Frederico Bussinger
Tendo sido deserto o velório da falecida (quiçá por suporem ser pegadinha da época, quando noticiado; ou mesmo fake news de redes sociais), serve esse edital para confirmar o sepultamento da Lei nº 8.666/93 (Lei de Licitações) no último 1° de abril.
Durante a maior parte da vida ela foi alvo de críticas; algumas ácidas. Inicialmente chegou a ser considerada “modernizante” mas, após um período de carência e festejos, foi sendo progressivamente questionada: primeiro foram qualificados gestores e juristas mas, nos últimos tempos, ante clima de “politicamente correto” pairando no ar, até jejunos se sentiam no direito de achincalhá-la.
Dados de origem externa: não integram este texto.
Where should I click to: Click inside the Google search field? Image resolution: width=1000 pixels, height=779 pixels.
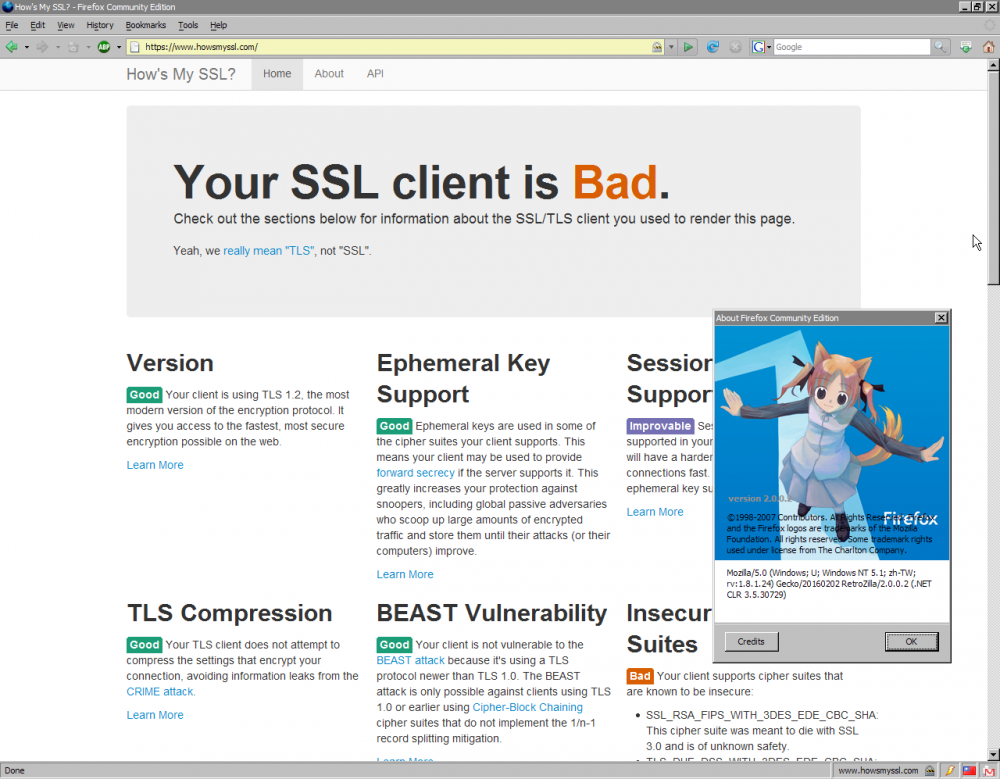point(850,47)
Tudo isso a deixava muito desgostosa; chegando mesmo a pensar que tal sina era mal congênito, resultado de ter em sua certidão de nascimento a marca da Besta do Apocalipse: 666!
Inevitável, assim, ser ela a principal suspeita de uma carta apócrifa que alguém, anonimamente, enviou pedindo que acompanhasse o caixão até a cova; divulgando-a só posteriormente (o que ora é feito).
Lembra o texto que, ao longo dos 28 anos de existência da falecida, o PIB brasileiro chegou a crescer 87%. Que as exportações mais que quintuplicaram em volume (118,8 para 697,4 Mt/ano) e quase decuplicaram em valor (21,9 para 209,2 bi US$). Que ela coadjuvou a Lei nº 8.987/95 (Lei de Concessões; depois também a Lei nº 11.079/04 – de PPPs) em programas de concessão rodoviária (federal e estaduais), ferroviária, aeroportuária, energética e de telecomunicações; base de grandes transformações infraestruturais ocorridas no País no pós Plano-Real.
Também que coadjuvou a Lei nº 8.630/93 (Lei dos Portos, sua contemporânea) em mais de duas centenas de arrendamentos (muitos desses, contratos já renovados). Que ao longo desses período a produtividade/eficiência (portuária e sistêmica) cresceu 5, 10, 20 ou mais vezes; e a movimentação portuária brasileira, em seu conjunto, mais que triplicou!
A carta, em tom polido, parecia ser um mero desagravo. Mas acabou tendo efeito inesperado: levou temor a inúmeros administradores e governantes que lograram transformar a falecida em álibi prêt-à-porter, quase axiomático, para suas inações ou gambiarras. Preocupação maior e mais imediata, porém, espraiou-se entre aqueles defensores da desestatização (privatização, em linguagem corrente) de autoridades portuárias; para os quais a falecida gerava “burocracia”, e essa dificuldades para licitação e contratação no setor público: como seguir com tal crítica se a Lei nº 8.666 já está sepultada?
E principalmente: como sustentar tal fundamentação se a sucessora (Lei nº 14.133/21), cuja certidão de nascimento vem de ser registrada, está sendo saudada como portadora de grandes avanços? Marçal Justen Filho, p.ex, em recente e didática palestra, destacou: i) a incorporação dos mais avançados recursos tecnológicos aos processos (todos os documentos e atos devem ser disponibilizados na internet) – ou seja, transparência; ii) a previsão de uso de pré-qualificação objetiva (para minimizar o risco de aquisição do “café de repartição”) – qualidade; iii) a possibilidade de correção de contratos que “começam mal” – economia processual; e, especialmente, iv) a rejeição de “formalismo inútil” – celeridade e foco no essencial.
Melhor; não se trata de voz isolada: a maioria dos “operadores do direito” e gestores, que já se manifestaram, vai na mesma linha que, SMJ, poderia ser sintetizada em: moderna, destravante e focada em resultados.
Bem vinda nova “Lei de Licitações e Contratos Administrativos”: muitos desafios à frente. Ânimo! Sucesso! É a torcida.